お店を運営する佐々木夫婦は、とても気さくで初めて来た客にも日田市のことなら何でも喜んで語ってくれます。
寶屋の名物は、新鮮な野菜をたっぷり使った「チャンポン」。
いりこ(小魚)ベースの優しくて深い味わいの麺料理です。もやしやキャベツ、イカや肉などの具材がたっぷり盛られ、ボリュームも満点。
そのほか、大分県の名物「鶏天」(鶏肉の天ぷら)など、日本のローカルフードが目白押しです。
2018年で創業89年を迎える寶屋。長い間日田市の人々に愛され、その胃袋を満たしてきた料理や、昔ながらのお店の雰囲気を堪能してください。
レトロな雰囲気とおいしいナポリタンの「ダイヤル」
日田駅より徒歩6分のところに、レトロな雰囲気でひときわ目立つレストラン「ダイヤル」があります。
1948年の創業当初はアイスキャンディーの専門店だったそう。その後「日田市にない食べ物を作ろう」と、スパゲッティを提供するようになったのだとか。
そんなダイヤルは、日田市で最初にできた洋食屋(ヨーロッパ風のメニューを提供する店)だそうです。
手作りのデミグラスソースを使ったダイヤルの「ナポリタン」(写真右上)は、知る人ぞ知る日田市の名物。
地元のおいしいフルーツを使ったパフェを含めて、提供されている料理は、ソースまですべて手作りです。
ダイヤルという店名の由来を聞くと、「電話のダイヤルが周り続けるように、お店を盛り上げていきたかったの」と、笑いながら女将さんが説明してくれました。
地元の方の中には、親子孫の3代でダイヤルを訪れている人もいるそうです。この街をずっと見守ってきたダイヤルで、日田市の歴史と味を感じに行きましょう。
地元の人の生き甲斐を応援するお店
「おすそわけ野菜のレストラン松原」
おもてなし食堂のコンセプトを発案した代表取締役の河津奈津子(かわづ なつこ)さん
日田市の南部にある大山町に、地元で自家用に栽培された野菜を使った料理が食べられるお店「おすそわけ野菜のレストラン松原」があります。

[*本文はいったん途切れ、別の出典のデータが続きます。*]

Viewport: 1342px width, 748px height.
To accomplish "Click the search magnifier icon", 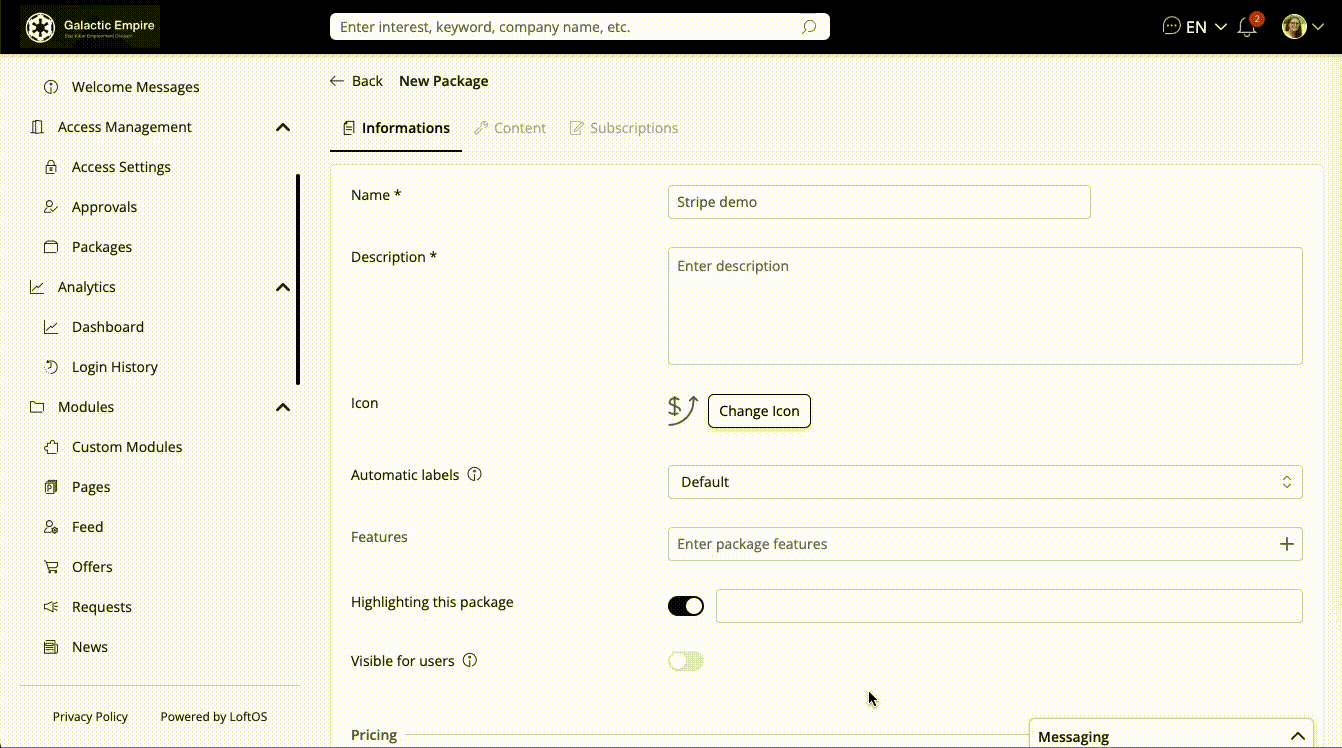I will 809,27.

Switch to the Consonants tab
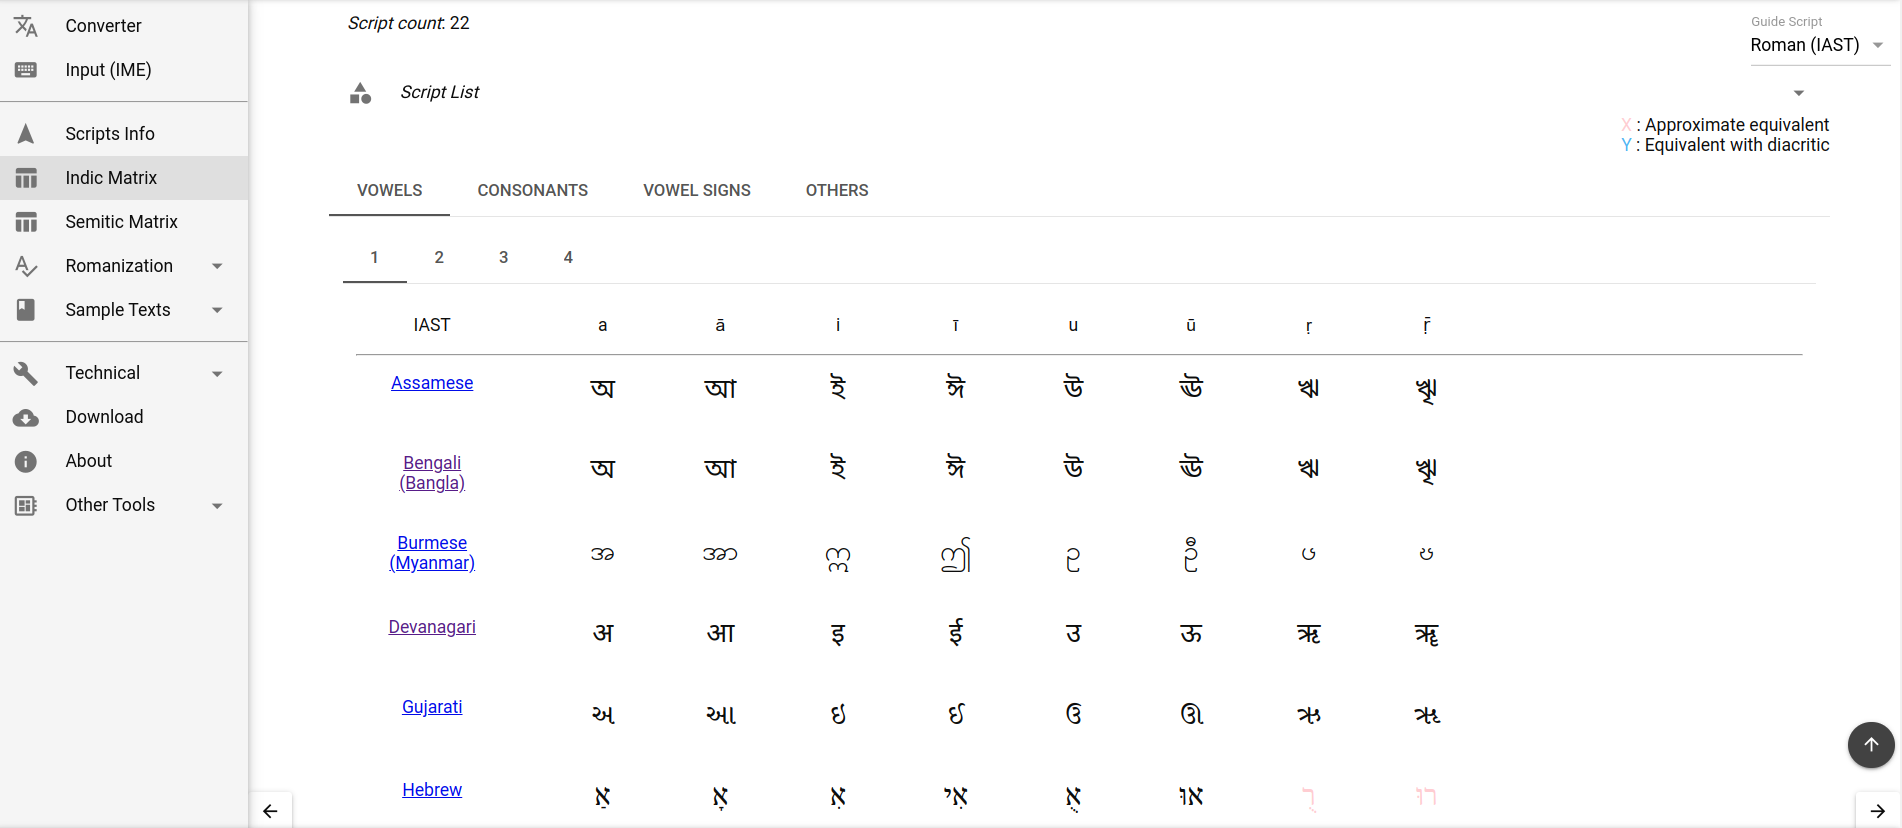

特徴的なのはそのコンセプト。地元のおじいさんおばあさんが自家用に育てた野菜のうち、余ったものを仕入れて販売、料理しています。
あくまでもおすそわけなので、中には形がいびつな野菜や虫が食っている野菜もありますが、それもまたご愛嬌。
「ありがとう」「あけましておめでとう」のメッセージが並ぶ、野菜の仕入れ伝票
引退したおじいさんおばあさんは「誰かの役に立つ」生きがいを感じられ、利用者は地元の新鮮な野菜をおいしく食べることができる。関わる誰もが幸せになる取り組みです。
コンセプトを発案したのは、代表取締役の河津奈津子(かわづ なつこ)さん。東京で数年仕事をしてから、日田市に戻ってレストランを開業しました。
イチオシは、色とりどりの野菜で作られた小鉢盛りのおかずと漬物がいっぱいで、さまざまな味が楽しめる「おすそわけ野菜定食」(税込780円)です。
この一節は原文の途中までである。